── Selected passage ──

And if this penalty were paid, the whole penalty would be paid--one
sacrifice for all, even as one sin involved all. We have already
seen that the perfect Adam, the transgressor, who was sentenced,
was not an angel, nor an archangel, nor a god, but a man--in nature
a little lower than that of angels. Strictest Justice, therefore,
could demand as his substitute neither more nor less than one
of Adam's own kind, under similar conditions to his, namely, perfect,
and free from divine condemnation. We have seen that none such
could be found amongst men, all of whom were of the race of Adam,
and therefore sharers, through heredity, of his penalty and degradation.
Hence it was, that the necessity arose that one from the heavenly
courts, and of a spiritual nature, should take upon him the human
nature, and then give as substitute, himself, a ransom for Adam
and for all who lost life through him. This one is our Lord, that
anointed of God, Christ Jesus.
This
brings us to the consideration of the word ransom, which in the
New Testament has a very limited and very definite signification.
It occurs only twice. Once in our Lord's own description of the
work he was doing, and once in the Apostle's description of that
completed work--our text. The Greek word used by our Lord is lutron-anti,
which signifies, "a price in offset, or a price to correspond."
Thus our Lord said, "The Son of Man came...to give his life
a ransom [lutron-anti--a price to correspond] for many."

───
── Given entries ──

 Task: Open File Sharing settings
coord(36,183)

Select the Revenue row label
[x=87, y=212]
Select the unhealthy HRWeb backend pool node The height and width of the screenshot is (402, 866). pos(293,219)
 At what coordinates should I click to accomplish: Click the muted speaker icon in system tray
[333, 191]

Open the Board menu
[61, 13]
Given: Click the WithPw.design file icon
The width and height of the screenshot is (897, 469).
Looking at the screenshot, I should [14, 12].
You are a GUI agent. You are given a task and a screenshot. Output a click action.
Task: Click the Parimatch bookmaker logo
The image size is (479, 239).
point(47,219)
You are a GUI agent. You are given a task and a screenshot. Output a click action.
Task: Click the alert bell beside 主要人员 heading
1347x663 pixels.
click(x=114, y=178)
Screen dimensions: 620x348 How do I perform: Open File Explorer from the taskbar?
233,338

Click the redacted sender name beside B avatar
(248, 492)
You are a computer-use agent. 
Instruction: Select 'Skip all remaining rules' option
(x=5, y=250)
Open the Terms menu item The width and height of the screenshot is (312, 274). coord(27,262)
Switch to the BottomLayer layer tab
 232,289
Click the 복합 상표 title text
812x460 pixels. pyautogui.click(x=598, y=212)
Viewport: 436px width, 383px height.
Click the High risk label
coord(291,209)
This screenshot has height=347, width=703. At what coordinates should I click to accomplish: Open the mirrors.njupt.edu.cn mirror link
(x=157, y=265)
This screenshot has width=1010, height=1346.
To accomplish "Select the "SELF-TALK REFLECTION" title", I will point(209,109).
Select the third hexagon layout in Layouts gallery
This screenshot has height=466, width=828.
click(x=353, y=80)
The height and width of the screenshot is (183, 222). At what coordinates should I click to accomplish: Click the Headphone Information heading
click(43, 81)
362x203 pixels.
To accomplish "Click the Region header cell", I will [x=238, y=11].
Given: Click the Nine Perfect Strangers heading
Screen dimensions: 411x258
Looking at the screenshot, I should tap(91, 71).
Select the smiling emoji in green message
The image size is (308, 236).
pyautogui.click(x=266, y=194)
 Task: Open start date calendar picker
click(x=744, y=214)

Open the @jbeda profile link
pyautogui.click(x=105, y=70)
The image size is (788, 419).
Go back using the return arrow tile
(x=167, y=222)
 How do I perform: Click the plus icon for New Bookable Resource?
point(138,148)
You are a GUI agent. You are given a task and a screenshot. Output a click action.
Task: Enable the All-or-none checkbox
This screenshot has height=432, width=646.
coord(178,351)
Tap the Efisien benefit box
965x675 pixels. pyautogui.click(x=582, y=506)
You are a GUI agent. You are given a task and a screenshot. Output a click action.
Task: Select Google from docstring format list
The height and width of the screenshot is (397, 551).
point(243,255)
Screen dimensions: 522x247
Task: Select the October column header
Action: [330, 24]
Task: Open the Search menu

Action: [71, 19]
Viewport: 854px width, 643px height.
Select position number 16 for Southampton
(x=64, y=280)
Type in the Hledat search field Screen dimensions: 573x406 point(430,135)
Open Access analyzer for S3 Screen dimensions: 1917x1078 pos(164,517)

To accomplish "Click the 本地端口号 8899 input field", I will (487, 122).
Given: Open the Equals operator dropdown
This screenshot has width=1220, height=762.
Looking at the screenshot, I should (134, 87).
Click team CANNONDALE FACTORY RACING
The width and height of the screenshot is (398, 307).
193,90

───

* Tasks for this exercise:
1) In the passage on the ransom, quote everything from "Hence it was, that" to "very definite signification.".
2) According to the passage on the ransom, how many times does the word ransom occur in the New Testament?
3) Carry on the passage on the ransom from its last sentence.

* The replies:
1)
Hence it was, that the necessity arose that one from the heavenly
courts, and of a spiritual nature, should take upon him the human
nature, and then give as substitute, himself, a ransom for Adam
and for all who lost life through him. This one is our Lord, that
anointed of God, Christ Jesus.
This
brings us to the consideration of the word ransom, which in the
New Testament has a very limited and very definite signification.

2) Only twice.

3)
(Mark 10:45) The Apostle Paul uses the same words, but compounds
them differently, anti-lutron, signifying, "a corresponding
price," saying, "The man, Christ Jesus, gave himself
a ransom [anti-lutron--corresponding price] for all, to be testified
in due time." 1 Tim. 2:6
What
our Lord did for us, what price he gave on our behalf, what he
surrendered, or laid down in death, since it was a corresponding
price, "a ransom for all," should correspond exactly
to whatever was man's penalty. Our Lord did not go to everlasting
torment, hence we have this indisputable testimony that everlasting
torment is not the wages of sin prescribed by the great Judge,
but merely a delusion, brought upon mankind by the great Adversary,
and those whom he has deluded. So surely as that which our Lord
suffered in man's room and stead, as man's substitute, was the
full penalty which men would otherwise have been obliged to suffer,
so surely this is proof positive that no such punishment as eternal
torment was ever threatened or inflicted or intended. Those who
know the testimony of God's Word recognize its statements to be
that "Christ died for our sins"; that he "died
the just for the unjust, to bring us to God"; that "he
is the propitiation [hilasmos--satisfaction] for our sins [the
Church's sins], and not for ours only, but also for the sins of
the whole world"; that "the Lord hath laid on him the
iniquity of us all, and by his stripes [the things which he suffered
in our stead--self-denial even unto death] we are healed."
What harmony and consistency is seen in this Scriptural view of
matters; and how utterly inconsistent are the unscriptural delusions
of Satan, handed us by tradition and popularly received! 1 Cor.
15:3; 1 Pet. 3:18; 1 John 2:2; Isa. 53:5,6
"The
wages of sin is death," "The soul that sinneth it shall
die," say the Scriptures. (Rom. 6:23; Ezek. 18:4) And then
they show us how completely this wage has been met for us, in
the declaration, "Christ died for our sins, according to
the Scriptures," and rose again for our justification. (1
Cor. 15:3; Rom. 4:25) His death was the ransom or corresponding
price.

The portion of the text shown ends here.